* _Extract_
━━━━━━━━
2011-07-02 Thread Nicholas Thompson
But peter.  I actually did an experiment.  So, your criticism has to shift from 
calling me an air head to calling my experiment dumb … and,, presumably, having 
reasons why it’s dumb.  

 

N

 

From: friam-boun...@redfish.com [mailto:friam-boun...@redfish.com] On Behalf Of 
plissa...@comcast.net
Sent: Saturday, July 02, 2011 5:16 PM
To: friam@redfish.com
Subject: [FRIAM] A Happy Thought (experiment)

 

I was amazed to learn that gedanken experiments involve so much depth.  I had 
thought thought experiments were just simple tests that it would be VERY nice 
to do, but for various reasons could not be executed.  Like having all gedanken 
foolosofers leap from high buildings (under humane and controlled conditions) 
and their trajectories measured to determine whether they obey the laws of 
gravity and Newton.



Peter Lissaman, Da Vinci Ventures

Expertise is not knowing everything, but knowing what to look for.

1454 Miracerros Loop South, Santa Fe, New Mexico 87505,USA
tel:(505)983-7728 

  _  


FRIAM Applied Complexity Group listserv
Meets Fridays 9a-11:30 at cafe at St. John's College
lectures, archives, unsubscribe, maps at http://www.friam.org

Re: [FRIAM] A Happy Thought (experiment)
━━━━━━━━
* _Data excerpts_
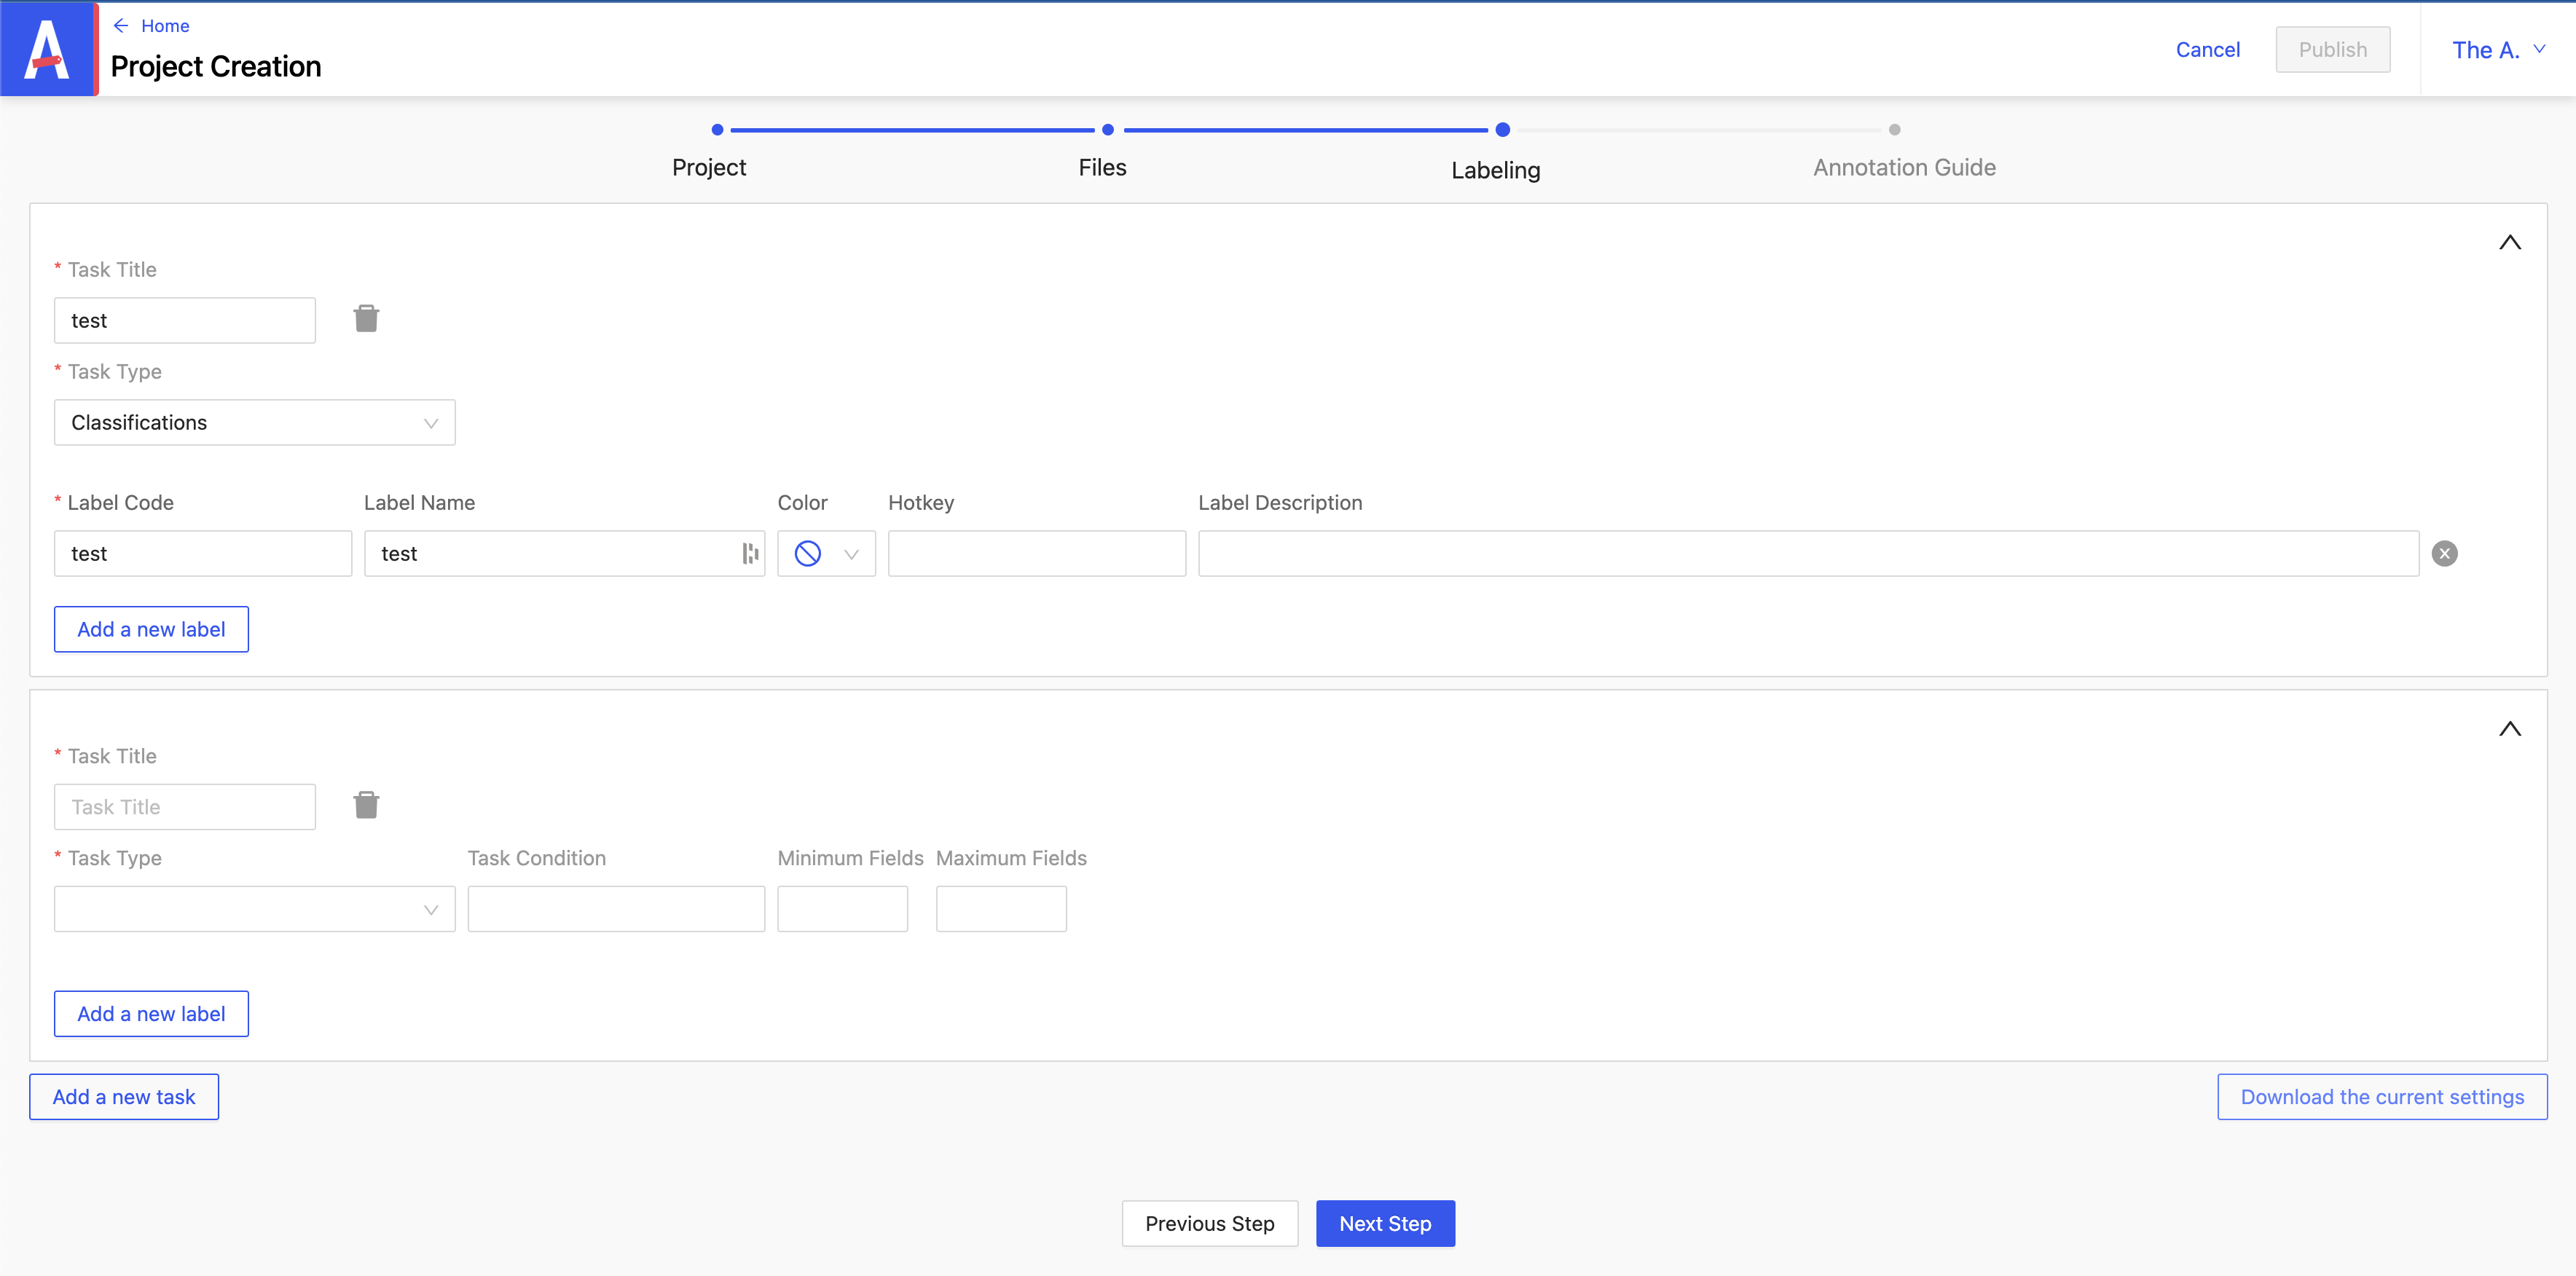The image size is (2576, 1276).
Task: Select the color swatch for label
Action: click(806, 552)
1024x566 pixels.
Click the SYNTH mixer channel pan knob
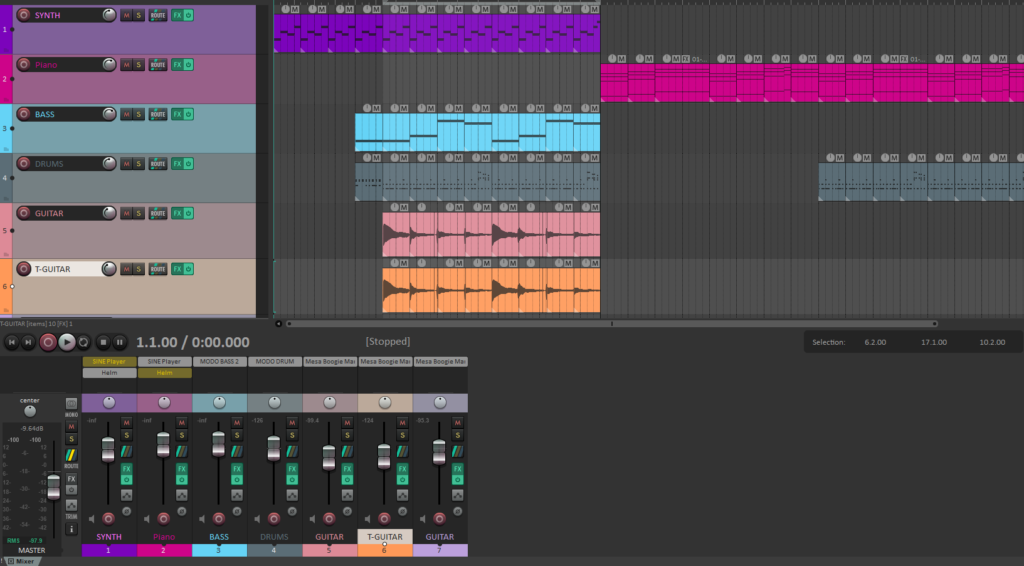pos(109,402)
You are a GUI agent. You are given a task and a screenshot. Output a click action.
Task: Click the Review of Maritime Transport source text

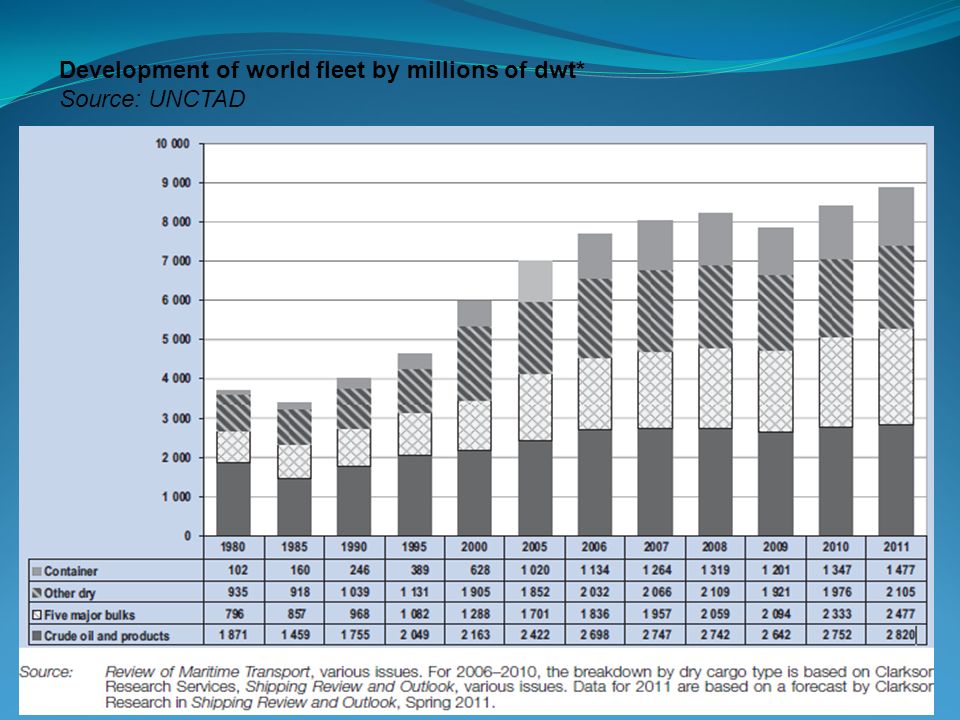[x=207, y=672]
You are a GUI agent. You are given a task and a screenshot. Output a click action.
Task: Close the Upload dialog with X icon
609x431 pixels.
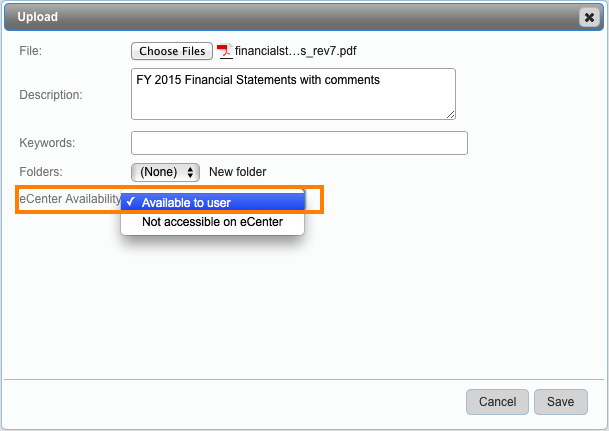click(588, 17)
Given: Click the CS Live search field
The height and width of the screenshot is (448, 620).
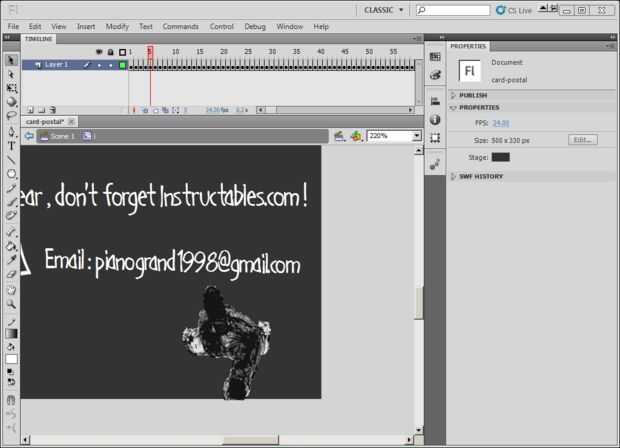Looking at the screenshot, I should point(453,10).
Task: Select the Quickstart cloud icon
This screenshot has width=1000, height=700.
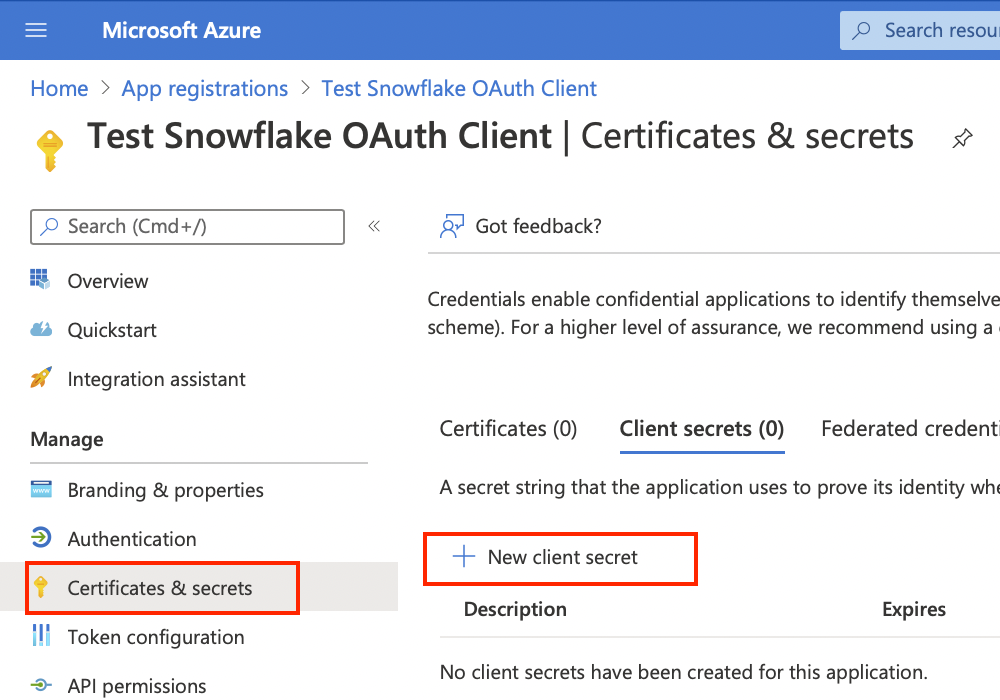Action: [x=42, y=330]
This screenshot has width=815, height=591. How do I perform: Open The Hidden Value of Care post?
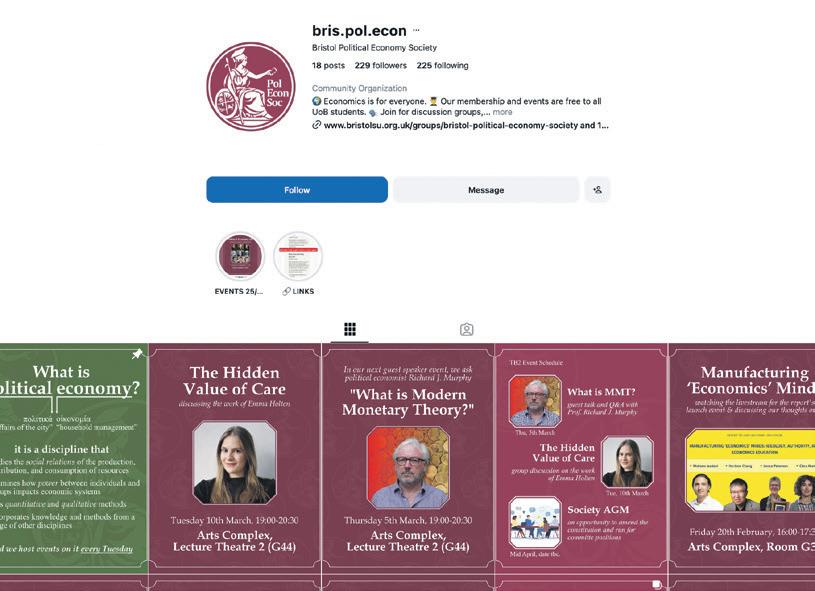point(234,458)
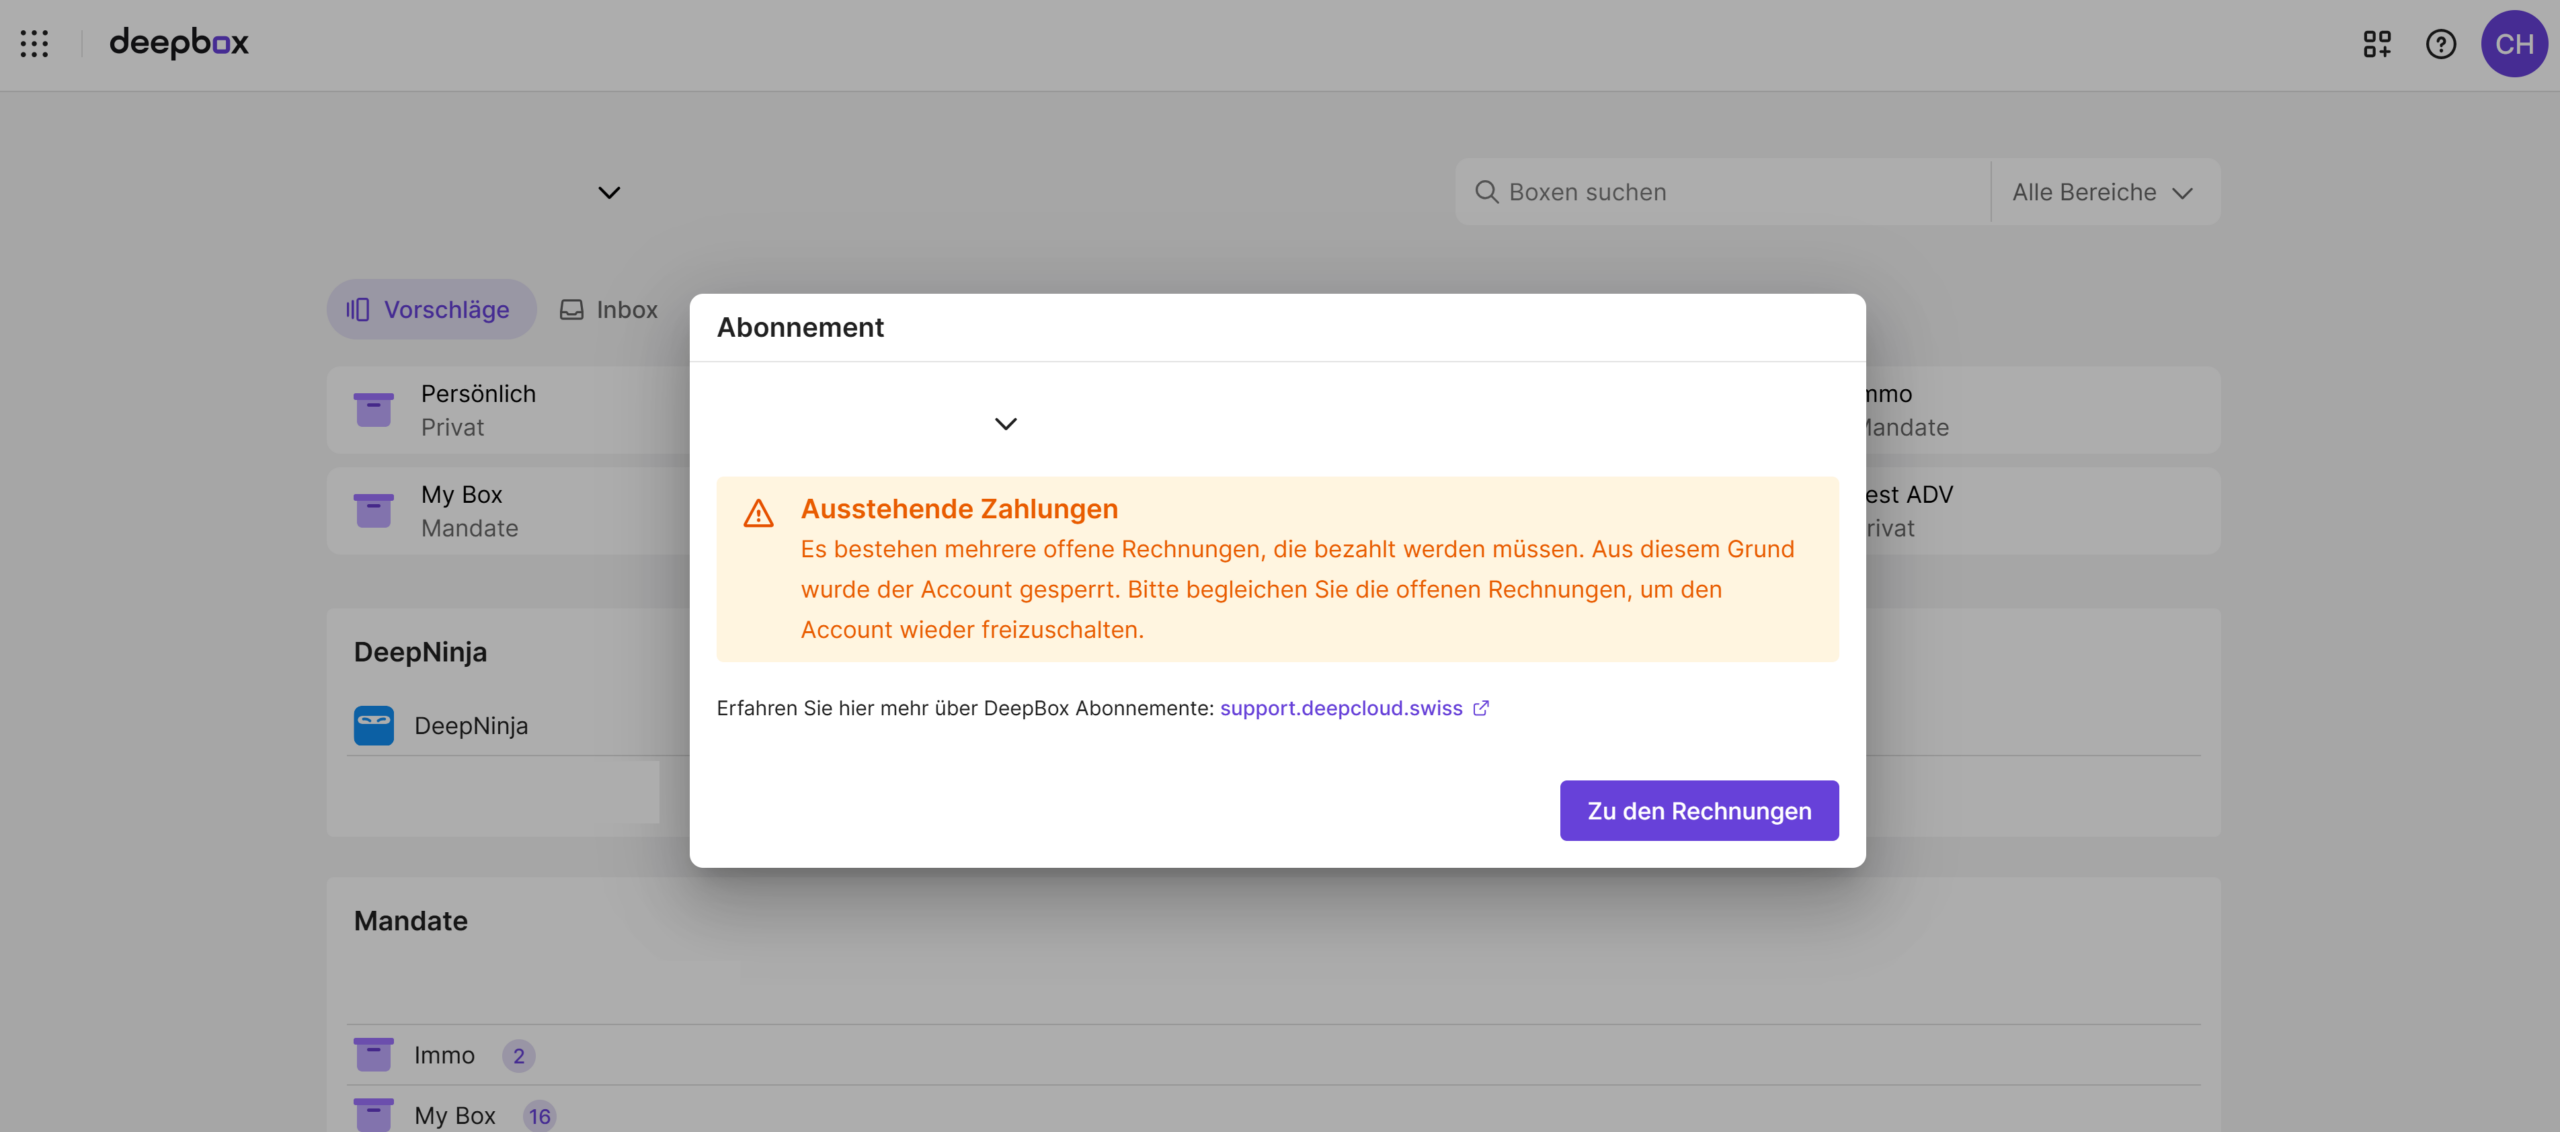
━━━━━━━━
Print the part of the mailing-list thread above between "I was amazed" and "to look for.", inclusive.

I was amazed to learn that gedanken experiments involve so much depth.  I had 
thought thought experiments were just simple tests that it would be VERY nice 
to do, but for various reasons could not be executed.  Like having all gedanken 
foolosofers leap from high buildings (under humane and controlled conditions) 
and their trajectories measured to determine whether they obey the laws of 
gravity and Newton.



Peter Lissaman, Da Vinci Ventures

Expertise is not knowing everything, but knowing what to look for.